Adapun wilayah merah tersebut hampir terlihat di seluruh kawasan kabupaten di Hulu Sungai atau Banua Enam. Kemudian Banjarmasin, Banjarbaru, Barito Kuala dan Banjar.

Sedangkan di Kabupaten Tanah Laut dan Tanah Bumbu serta sebagian Kotabaru relatif lebih aman dengan ditandai warna kuning artinya mudah terbakar dan warna hijau tidak mudah terbakar serta biru artinya aman dari potensi terbakar.

"Daerah yang terbilang aman ini karena suhunya rendah dan kelembapan cukup tinggi sepanjang hari. Khusus di Kotabaru, di sana masih terjadi hujan lokal," jelas Aji.

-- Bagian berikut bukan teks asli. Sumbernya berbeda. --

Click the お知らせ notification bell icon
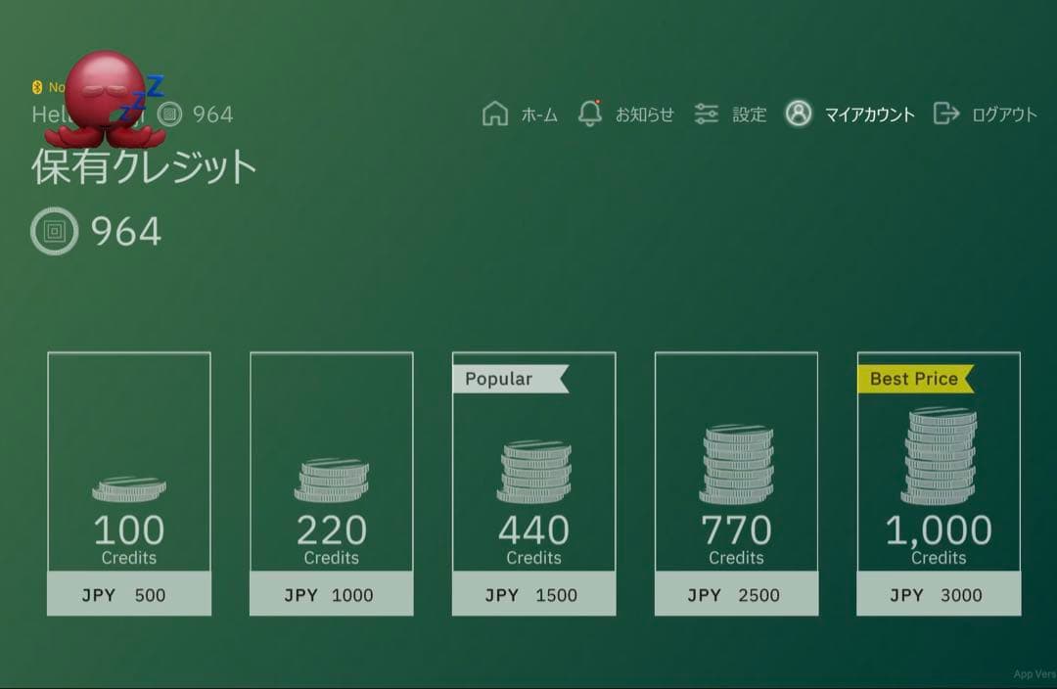This screenshot has width=1057, height=689. (591, 114)

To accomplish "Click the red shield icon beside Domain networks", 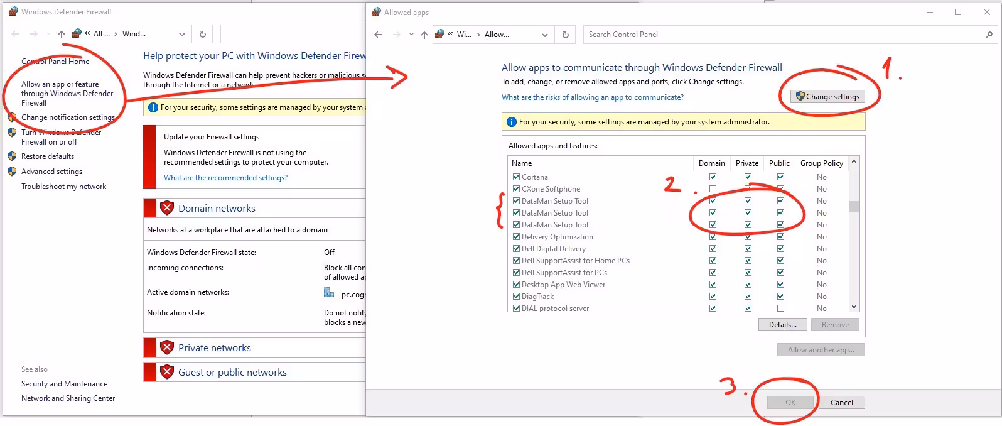I will pyautogui.click(x=166, y=208).
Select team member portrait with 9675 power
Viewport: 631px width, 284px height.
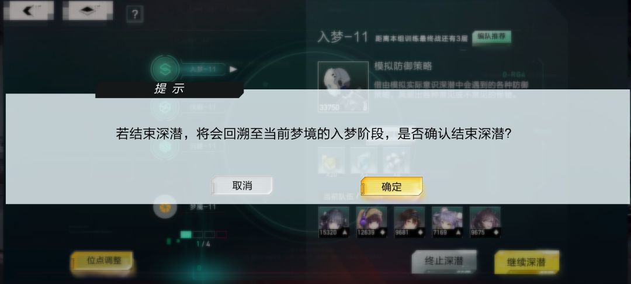[485, 221]
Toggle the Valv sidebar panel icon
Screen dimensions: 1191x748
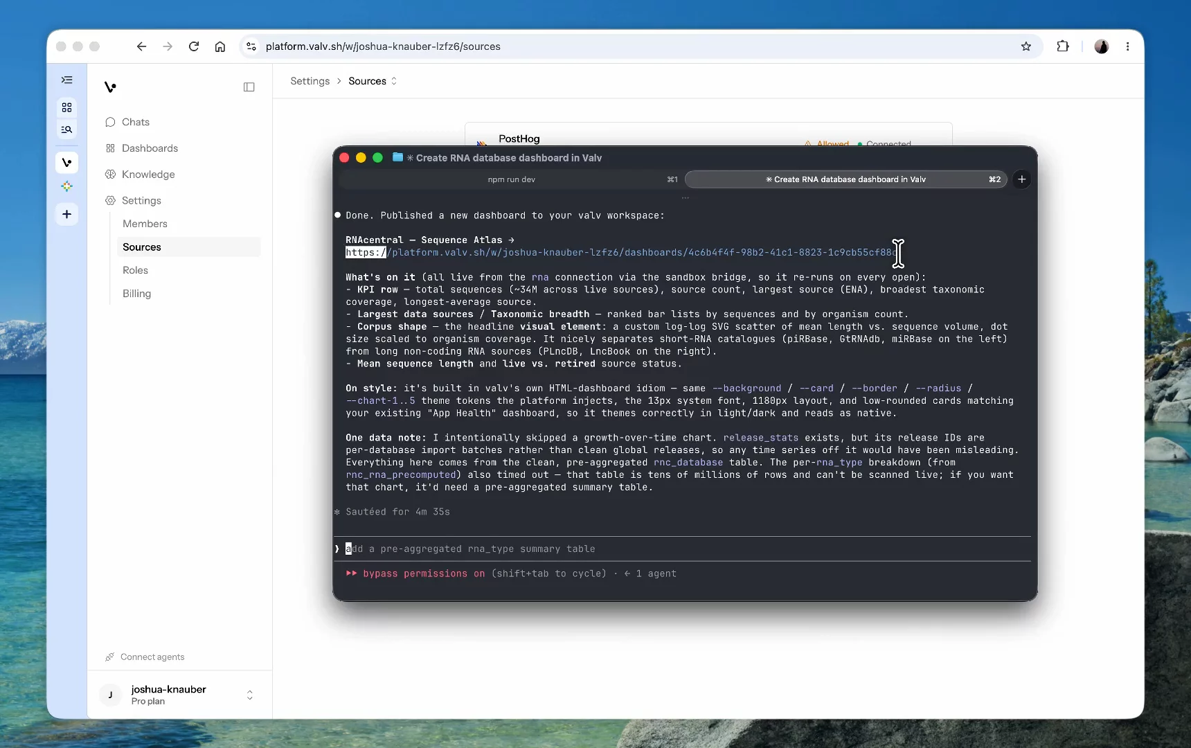(249, 87)
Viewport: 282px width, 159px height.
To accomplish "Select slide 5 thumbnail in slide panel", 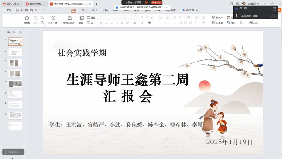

Untuk titik api atau hotspot, pada Senin siang terpantau 10 titik. Dimana enam titik terdapat di Kabupaten Hulu Sungai Selatan dan sisanya ada di Kabupaten Banjar, Tapin, Balangan dan Tabalong masing-masing satu titik.

Kondisi berubah di sore harinya, titik api berkurang menjadi hanya dua lokasi yaitu di Kabupaten Hulu Sungai Utara di Kecamatan Amuntai Selatan dan Amuntai Tengah.

Di masa musim kemarau sekarang, prakiraan cuaca juga membuat pola pagi cerah, siang cerah berawan, malam cerah dan dini hari cerah berawan tanpa adanya hujan.
Stasiun Meteorologi Kelas II Syamsudin Noor Banjarmasin mengeluarkan data info hotspot dan potensi kemudahan terjadinya kebakaran. (antara/foto/firman)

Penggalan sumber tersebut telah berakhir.